Posted: Thu Oct 04, 2007 17:59
by Jangloid Mark
Going way back, I remember hearing a few things on the John Peel show that I really liked, theat he said were on Sarah Records....and seeing the label in reviews in the music press, and in the indie charts....but, couldn't get hold of anything for love nor money....until one day, the local ourprice, which then had an indie section to die for, started getting Sarah releases in. The first time they appeared, I didn't have much money, but, did buy one single, "You Deserve" by St Christopher....and making a mental note to bring a decent amount of money with me the next time I went there.

The run off groove contained the words "For Mark". If I wasn't hooked already....I was now.

I loved the music, of course, but also, there were those cute little inserts, with all the Sarah releases on one side, and poetry, or stories on the other...

Soon after that, I got hold of a copy of "Shadow Factory", which had tracks from the early singles that I had missed.

A minute and a half in (which was taken up with Another Sunny Day "I'm In Love With A Girl Who Doesen't Know I exist"), and I just knew I was going to have to buy lots more.....

Years later, and I've got almost everything....

Favorite tracks, in no particular order.... (although these change constantly) include....

Another Sunny Day "I'm In Love With A Girl Who Doesen't Know I exist"
The Field Mice "Canada"
The Sweetest Ache "Tell Me How It Feels"
The Orchids "What Will We Do Next?"
The Field Mice "If You Need Someone"
Heavenly "So Little Deserve" (although the Peel session version is far better than the single version.....does anyone have a copy of this peel session?)
Heavenly "Shallow"
Brighter "Noah's Ark"

Any more thoughts on the label are welcome.... :)

Posted: Thu Oct 04, 2007 19:21
by humblebee
To be honest, I wish indiepop could move on a bit from Sarah Records. The label itself was built on a healthy disrespect for the past so it seems horribly ironic for it to be clung to so grimly after all this time, as if there weren't any decent indiepop around now.

Posted: Thu Oct 04, 2007 19:30
by whininggirl
I don't really have anything interesting to say, only that I happen to believe The Field Mice's "Emma's House" is simply perfect.

Posted: Thu Oct 04, 2007 19:40
by Trev
I'll say something controversial - Sarah Records has always been a little over rated and I was around at the time and into some of the bands they released. I can understand the way it ended helped build the mythology around the lablel and I do adore some of the stuff released on the label - but it wasn't always 100% great - but what label is? I guess. I agree, it's not the be all and end all of my indiepop tastes (back in the day, or now).

And I always preferred Subway Organisation, to be honest.

Posted: Thu Oct 04, 2007 20:15
by humblebee
I do think 95 per cent of what they released was fantastic, and I still listen to it a fair bit. And the attitude and the aesthetic were as important and brilliant and spot-on as the music.

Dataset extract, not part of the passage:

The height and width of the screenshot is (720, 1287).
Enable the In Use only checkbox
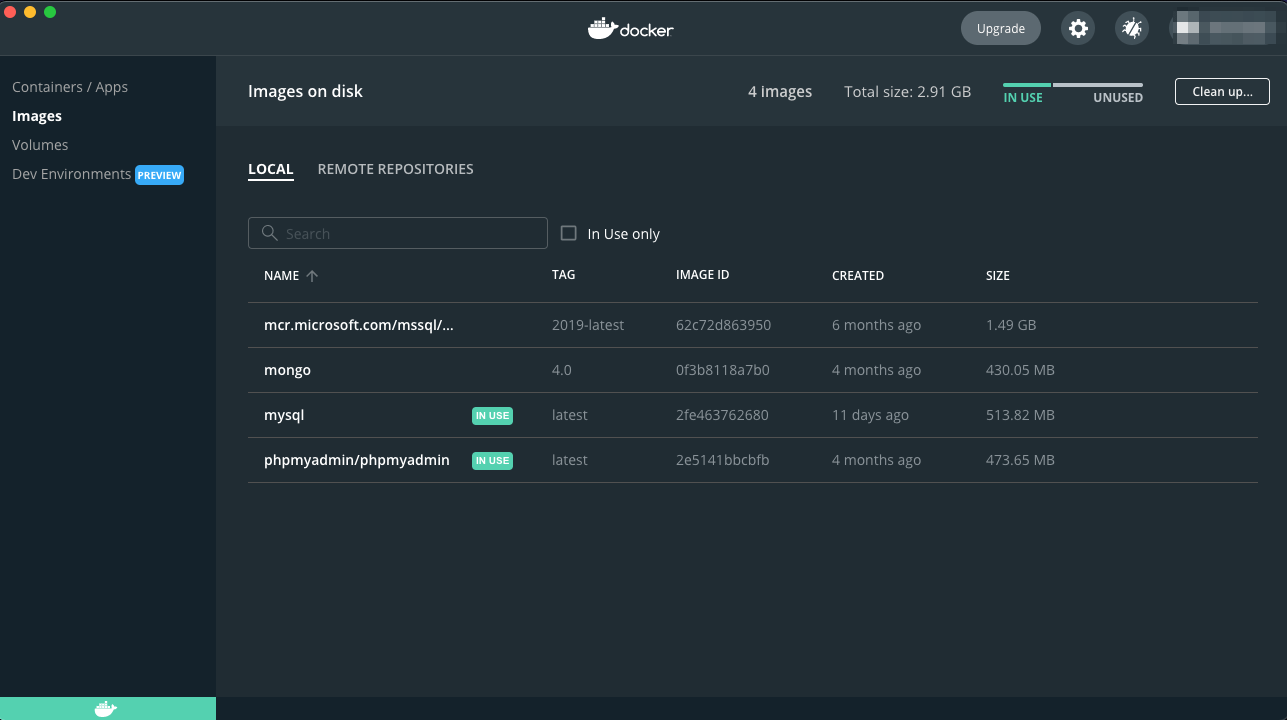pos(568,233)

It's just that I find myself asking a lot these days why indiepop is still such a tiny, tiny scene in this country when there is such a lot of brilliant music coming out of it, and I think a lot of that is because indiepop is seen by outsiders (and some insiders) as a sort of museum, with its acolytes fussing over ancient exhibits in glass cases, rather than the vital and exciting and NEW and FUTUREY, forward-looking genre that we know it to be.

So I think sometimes we don't help ourselves by fixating on things like Sarah.

Posted: Thu Oct 04, 2007 20:19
by Contravene
humblebee wrote:It's just that I find myself asking a lot these days why indiepop is still such a tiny, tiny scene in this country when there is such a lot of brilliant music coming out of it, and I think a lot of that is because indiepop is seen by outsiders (and some insiders) as a sort of museum, with its acolytes fussing over ancient exhibits in glass cases, rather than the vital and exciting and NEW and FUTUREY, forward-looking genre that we know it to be.
Maybe its our fault for not trying hard enough or loud enough

Posted: Thu Oct 04, 2007 20:26
by humblebee
Contravene wrote:Maybe its our fault for not trying hard enough or loud enough
Maybe it is. I dunno really. Those are just some random thoughts I've been having. Is there a shrug emoticon?

Posted: Thu Oct 04, 2007 20:35
by Tomb
Have to agree with Humblebee about how small the indie pop scene is in this country despite all our best efforts which isn't for the want of trying! If a bomb went off at an indie pop gig in London the whole scene would be wiped out. I guess it would be the same for Sheffield or Nottingham. Maybe it's because so many indie pop fans are in bands? I dunno. The indie tracks turn out was pretty low. Is that what we can really expect overall? Maybe we should rename it nu-jangle or something.

It's also hard to imagine especially when an indie pop album release can apparently generate 100,000 sales in the likes of Indonesia as related to me the other week. Why is that?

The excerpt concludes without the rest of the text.